The words set me off.  I couldn’t sit there and let those people say such rotten things about a woman for whom I had great respect and who didn’t deserve that sort of treatment and I did not possess the grace of my mentor.  For the life of me, I cannot remember what I said that day, but whatever it was, I was shaking afterward and the woman who’d made the ignorant comment in the first place came to my office the next day to apologize because I had been so upset by the conversation.  All I said to her was, “I’m not the one you should be apologizing to.”

Teresa ended up scrapping her lesson for The Salt Eaters that semester as well, just gave up, didn’t teach anything.  I was disappointed, but understood why she’d done it.  When I met with her for one of my advisory sessions after the semester had ended, she told me that the night before the class, the author’s spirit had spoken to her, told her that she shouldn’t do it because “they don’t deserve it.”  Add wisdom to her list of admirable traits.

Teresa showed something else that I greatly admired and that is forgiveness.  She told me that some of the students from the class had later come to her to apologize and she, being the figure of grace that she was, didn’t throw anything back at them or shun them, but instead chose to help them find another way to be. She said she was grateful for their willingness to change.  Another “wow” moment for me because when someone has disrespected me or injured me, I have wanted more than anything to tell them to fuck off.  And I have done that many times.  But it’s much harder and takes far more strength and composure not to react but instead to realize that whatever rotten thing someone did or said to you isn’t really about you at all, but about them.  Maybe they’re hurting just like you were, so while I’m a proponent of calling people on their meanness, I don’t think we need to be mean to them in return.  When we do, I guess we’re kind of like Rogue, holding onto Ms. Marvel for too long and taking all of their stuff into ourselves.

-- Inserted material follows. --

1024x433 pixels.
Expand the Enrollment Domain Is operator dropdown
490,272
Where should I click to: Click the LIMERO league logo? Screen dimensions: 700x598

Lately, I’ve realized something.  All those stories of heroic women I’ve loved so much and all the ones that I’ve been trying to write for years about strong women who are able to get themselves out of bad situations and take back their lives are my own.  Like Little Red-Cap, I was lost in the woods for a very long time, living through and for others, allowing them to guide me because I didn’t believe in myself or my dreams, and I became tangled in the thorns of depression and anxiety as a result, so much so that I couldn’t find a way out.  It takes years to find the courage to slay those wolves, but I did it.  Now my goal is to be like the heroes that I’ve known, to be strong like them, yes, but more importantly, to grow and learn like they did, to help others, and to demonstrate grace.  By doing so, I hope to become something that I never thought I would be—my own hero.